4 Creating distance sampling simulations using DSsim

If you prefer to perform simulations using Distance 7.1, please skip ahead to the section Running distance sampling simulations using Distance 7.1.

4.1 Aim

The aim of this exercise is to run simulations which will allow you to compare three different survey designs for a specific population. You should judge these designs on their accuracy and precision.

You will also need the following R packages installed on your machine: DSsim, shapefiles, splancs and mrds. Now examine the other files and folders in the “DSsim Exercise” folder. There are three files starting with the name “Region” and ending with .dbf, .shp and .shx, these files make up the shapefile for the survey region. The “density.surface.robj” file is the density surface for the survey region. The “Survey Transects” folder contains a folder for each of the designs you are asked to look at, these contain the transect shapefiles. The “Results” folder contains the results from 999 replications as this can take a good few hours to run. To setup the workspace first load the packages DSsim and shapefiles, loading these two will automatically make splancs and mrds available.

library(DSsim)
library(shapefiles)

4.2 Create a region object

Read the Region shapefile into R using the read.shapefile() function from the shapefiles package.

region.shapefile <- read.shapefile("Region")

Next you are going to create the region object using this shapefile. As there are no strata you only need to provide a name for your survey region and the units which are in metres (m). The survey region is displayed in Figure 4.1.

region <- make.region(region.name = "Survey Region", units = "m", 
                      shapefile = region.shapefile)
plot(region, plot.units = "km")
Study region for simulation

Figure 4.1: Study region for simulation

4.3 Create a density object

You are now going to create a density object within this region. For the purposes of this exercise a density surface has already been created and can be loaded as follows:

load("density.surface.robj")

You will see that an object called density.surface has appeared in the workspace. This object is a list with one element (if the region had been divided up into strata then this list would contain an element for each strata). To have a look at what the density surface data look like type head(density.surface[[1]]). You can see that it is a data set of x and y locations and the densities at each point.

To create the density object you will need to provide the density surface, the region object for which it was created and the grid spacing that was used. I used a grid spacing of 1000m in both the x and y directions to create this density surface.

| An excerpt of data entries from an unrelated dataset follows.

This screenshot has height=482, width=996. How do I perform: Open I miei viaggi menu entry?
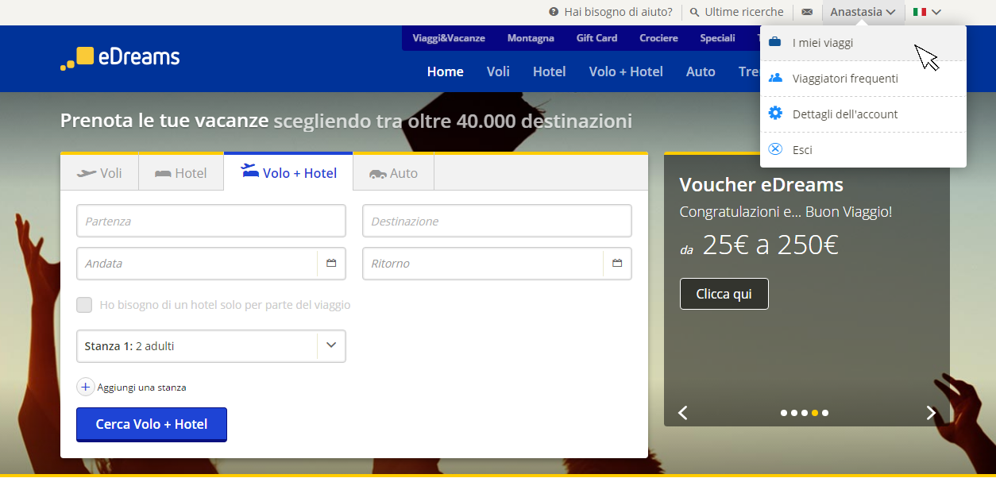coord(823,43)
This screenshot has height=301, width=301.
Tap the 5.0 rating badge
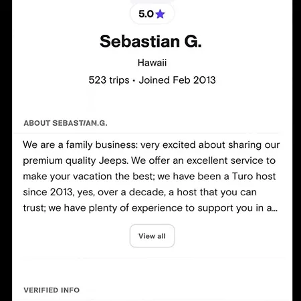point(152,14)
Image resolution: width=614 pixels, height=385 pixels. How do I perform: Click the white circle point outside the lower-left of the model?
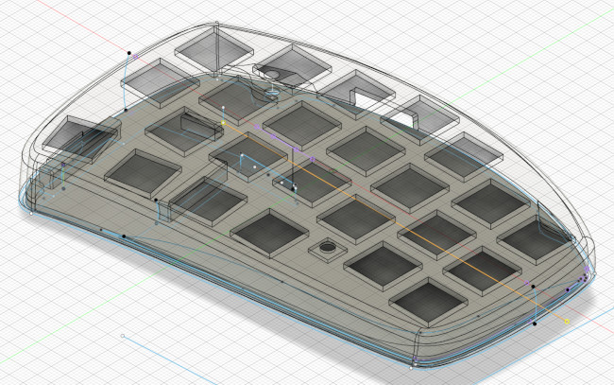point(123,335)
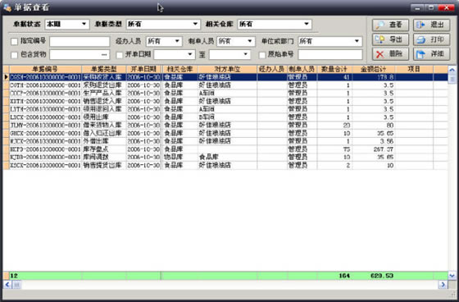Click the 金额合计 column header
The image size is (459, 302).
coord(374,69)
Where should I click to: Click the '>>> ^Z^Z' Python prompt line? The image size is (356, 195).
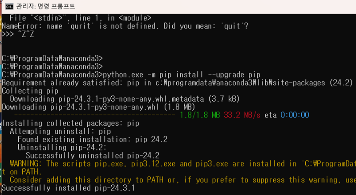point(18,34)
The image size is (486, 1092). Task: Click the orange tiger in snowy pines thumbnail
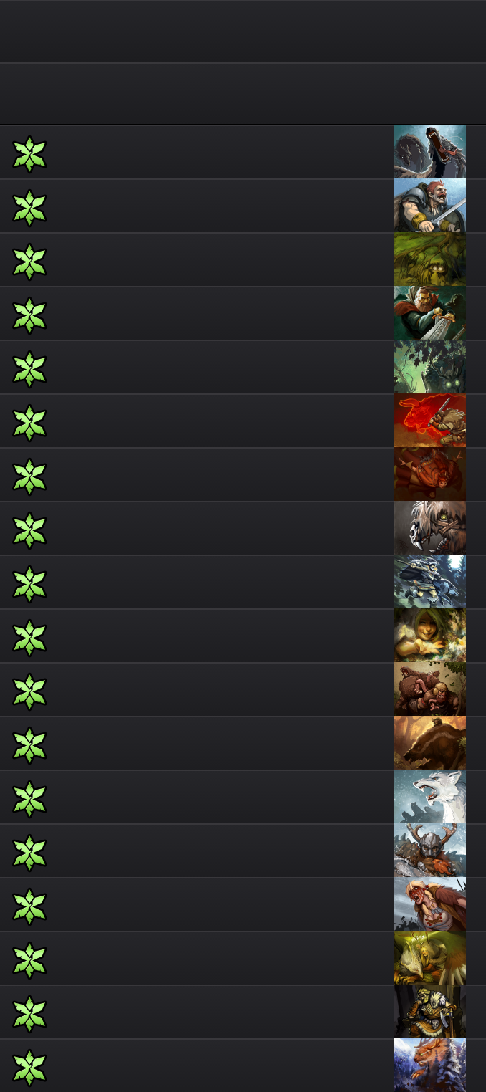click(x=430, y=1065)
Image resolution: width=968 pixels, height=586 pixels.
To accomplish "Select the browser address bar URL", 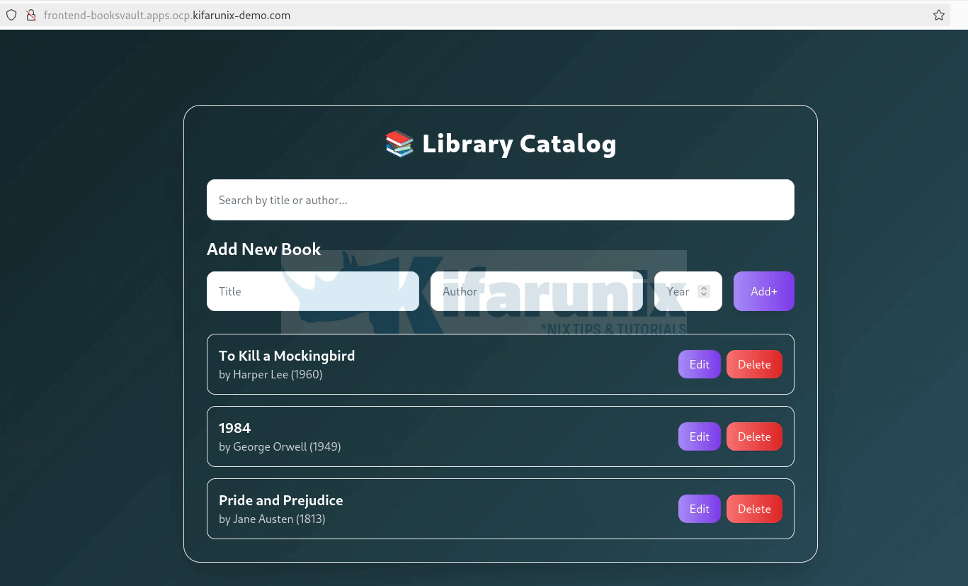I will (x=167, y=15).
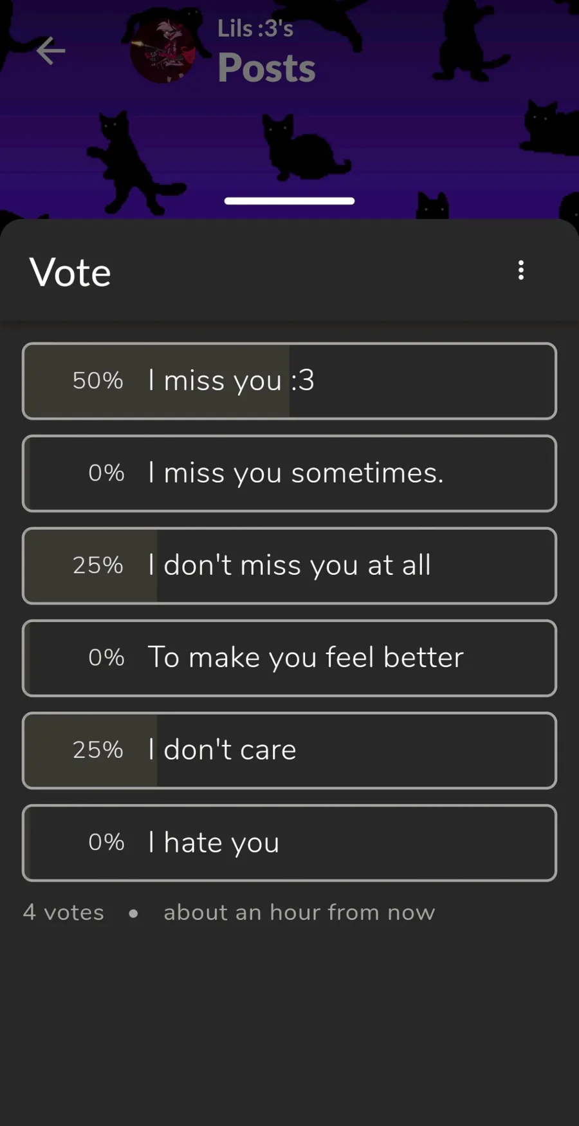The width and height of the screenshot is (579, 1126).
Task: Tap the "Lils :3's" username label
Action: click(x=255, y=28)
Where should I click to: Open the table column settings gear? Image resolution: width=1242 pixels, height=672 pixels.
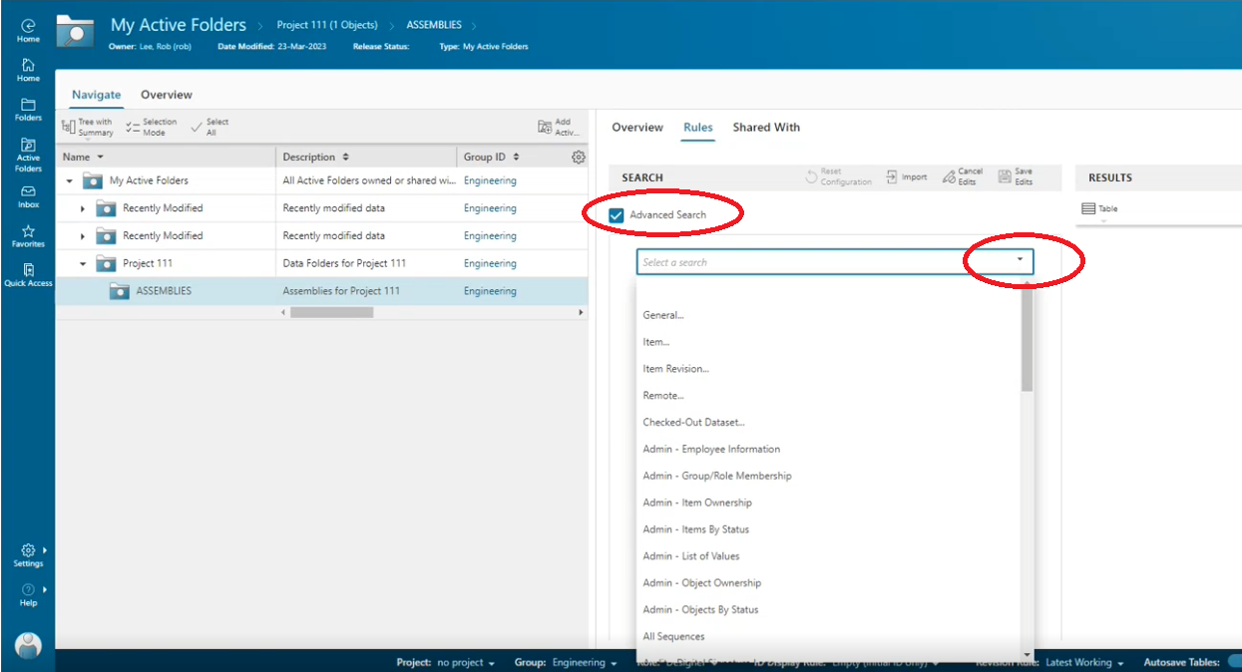click(578, 157)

The density surface describing animal distribution is shown in Figure 4.2.

pop.density <- make.density(region = region, density.surface = density.surface, 
                            x.space = 1000, y.space = 1000) 
plot(pop.density, plot.units = "km")
plot(region, add = TRUE)
Study region with animal density superimposed
Note lower density near the trail system

Figure 4.2: Study region with animal density superimposed Note lower density near the trail system

Optionally, the following code can be used to define your own density surface. Firstly the density object is created with a constant value, then high and low spots can be added with varying radii of influence. The sigma parameter is used to calculate a Gaussian decay around the central point.

alternative.density <- make.density(region = region, x.space = 1000, 
                                    y.space = 1000, constant = 0.4e-7)

alternative.density <- add.hotspot(alternative.density, centre = c(-2500, 2224000), 
                                   sigma = 10000, amplitude = 0.1e-7)
alternative.density <- add.hotspot(alternative.density, centre = c(0, 2184000), 
                                   sigma = 18000, amplitude = -0.5e-8)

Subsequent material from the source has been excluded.